**TASK INSTRUCTIONS:**
Pictures aside, can you reproduce the records word for word?

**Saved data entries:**
────

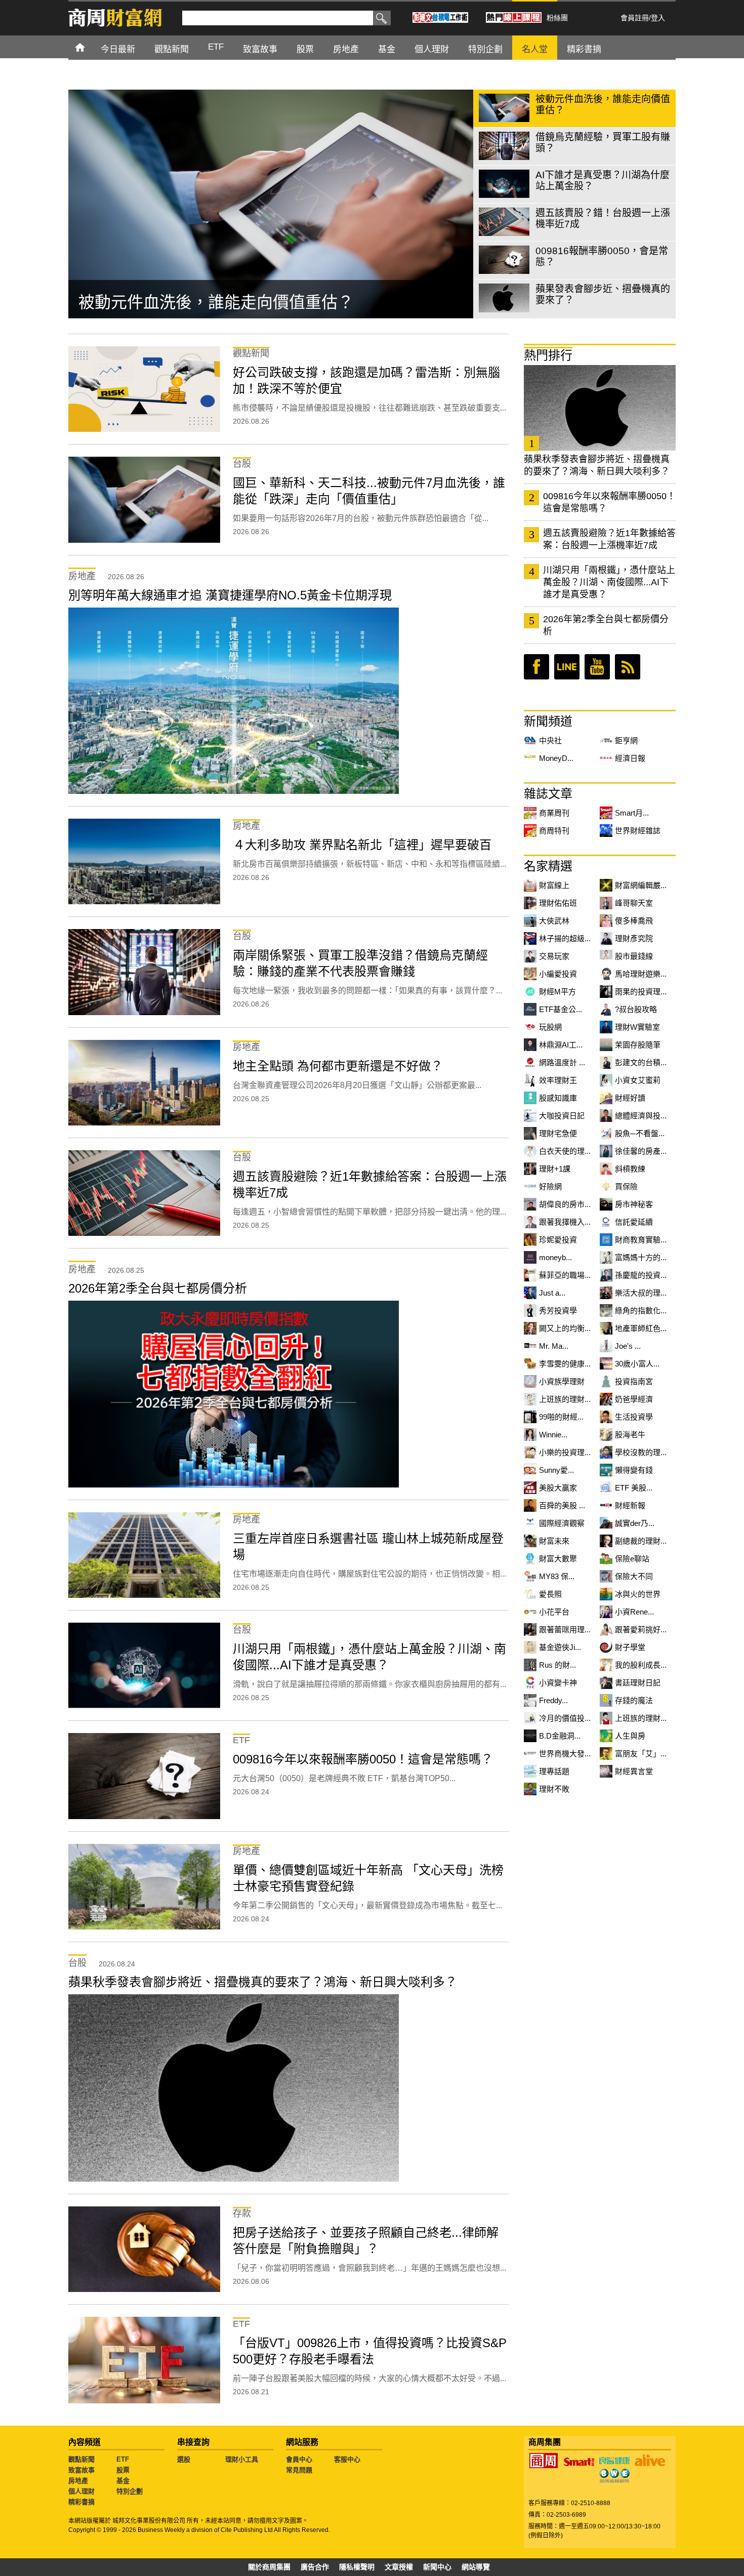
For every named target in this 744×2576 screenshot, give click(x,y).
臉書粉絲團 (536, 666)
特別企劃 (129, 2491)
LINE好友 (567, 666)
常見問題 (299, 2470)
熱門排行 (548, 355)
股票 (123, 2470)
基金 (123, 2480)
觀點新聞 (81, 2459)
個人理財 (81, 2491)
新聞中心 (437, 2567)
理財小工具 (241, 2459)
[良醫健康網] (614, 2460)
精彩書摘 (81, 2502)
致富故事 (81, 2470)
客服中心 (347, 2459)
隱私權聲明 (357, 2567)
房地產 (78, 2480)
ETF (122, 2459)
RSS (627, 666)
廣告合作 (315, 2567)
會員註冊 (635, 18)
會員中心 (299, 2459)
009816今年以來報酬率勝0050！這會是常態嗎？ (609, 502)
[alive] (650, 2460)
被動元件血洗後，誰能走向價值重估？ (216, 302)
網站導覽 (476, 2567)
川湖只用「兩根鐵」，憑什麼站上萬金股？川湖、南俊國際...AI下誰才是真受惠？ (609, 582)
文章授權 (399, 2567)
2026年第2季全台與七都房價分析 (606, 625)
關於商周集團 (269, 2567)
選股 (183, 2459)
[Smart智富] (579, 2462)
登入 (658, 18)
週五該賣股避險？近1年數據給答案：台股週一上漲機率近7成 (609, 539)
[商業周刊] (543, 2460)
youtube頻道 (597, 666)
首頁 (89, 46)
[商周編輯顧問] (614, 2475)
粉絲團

────

**WRITTEN SOLUTION:**
For every named target in this 744×2576 screenshot, give click(x,y).
臉書粉絲團 (536, 666)
特別企劃 (129, 2491)
LINE好友 (567, 666)
常見問題 (299, 2470)
熱門排行 (548, 355)
股票 (123, 2470)
基金 (123, 2480)
觀點新聞 (81, 2459)
個人理財 (81, 2491)
新聞中心 (437, 2567)
理財小工具 (241, 2459)
[良醫健康網] (614, 2460)
精彩書摘 (81, 2502)
致富故事 (81, 2470)
客服中心 (347, 2459)
隱私權聲明 (357, 2567)
房地產 (78, 2480)
ETF (122, 2459)
RSS (627, 666)
廣告合作 (315, 2567)
會員註冊 (635, 18)
會員中心 (299, 2459)
009816今年以來報酬率勝0050！這會是常態嗎？ (609, 502)
[alive] (650, 2460)
被動元件血洗後，誰能走向價值重估？ (216, 302)
網站導覽 (476, 2567)
川湖只用「兩根鐵」，憑什麼站上萬金股？川湖、南俊國際...AI下誰才是真受惠？ (609, 582)
文章授權 (399, 2567)
2026年第2季全台與七都房價分析 (606, 625)
關於商周集團 (269, 2567)
選股 (183, 2459)
[Smart智富] (579, 2462)
登入 (658, 18)
週五該賣股避險？近1年數據給答案：台股週一上漲機率近7成 (609, 539)
[商業周刊] (543, 2460)
youtube頻道 (597, 666)
首頁 (89, 46)
[商周編輯顧問] (614, 2475)
粉絲團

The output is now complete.